As used in Section 10.11(a) above, "forecasted production from Proved
Mineral Interests" shall mean the forecasted production for oil and gas, each
taken individually, for the applicable calendar year as reflected in the most
recent Reserve Report delivered to Administrative Agent pursuant to Section 5.1
hereof, after giving effect to any pro forma adjustments for the consummation of
any "material acquisitions or dispositions" between the effective date of such
Reserve Report and the measurement date. "Material acquisitions or dispositions"
means any acquisition or disposition of any asset with a Recognized Value in
excess of $10,000,000, or any cumulative total of all immaterial acquisitions or
dispositions which in the aggregate have a Recognized Value in excess of
$10,000,000."
SECTION 2. SPECIFIED DEFAULT; LIMITED WAIVER. Borrower has failed to comply with
the provisions set forth in Section 10.11 of the Credit Agreement prohibiting
Borrower from hedging more than 85% of its anticipated production with respect
to oil for the Fiscal Year ending December 31, 2003 (the "SPECIFIED Default"),
which Specified Default constitutes an Event of Default under the Credit
Agreement.
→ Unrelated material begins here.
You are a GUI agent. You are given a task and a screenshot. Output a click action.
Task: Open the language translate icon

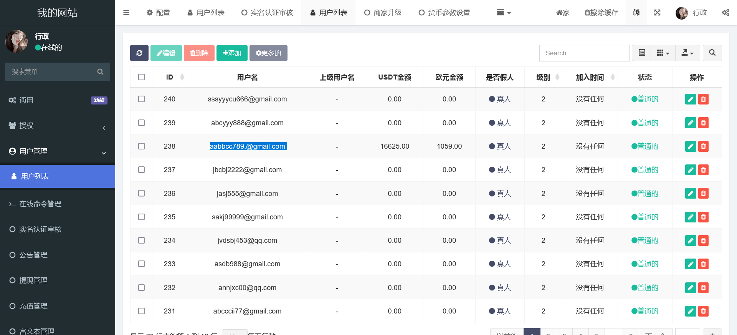[636, 13]
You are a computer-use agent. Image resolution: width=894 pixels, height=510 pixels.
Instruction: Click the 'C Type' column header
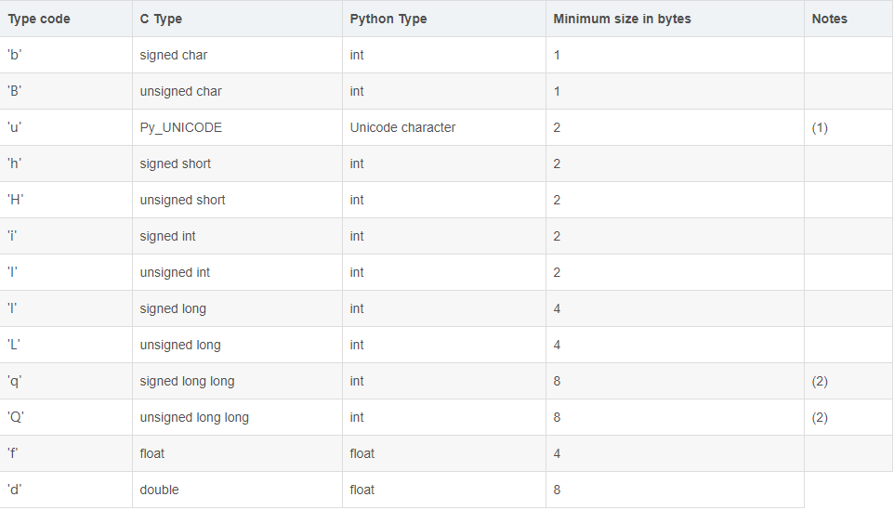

In reliance on the representations, warranties, covenants and
agreements contained in this Second Amendment, and subject to the satisfaction
of the conditions precedent set forth in Section 3 hereof, Banks hereby waive
the Specified Default; provided, that, such waiver is expressly limited as
follows: (i) such waiver is limited solely to the non-compliance by Borrower
with the provisions of Section 10.11 of the Credit Agreement prior to the
Effective Date, and (ii) such waiver is a limited, one-time waiver, and nothing
contained herein shall obligate Banks to grant any additional or future waiver
with respect to, or in connection with, any provision of any Loan Paper.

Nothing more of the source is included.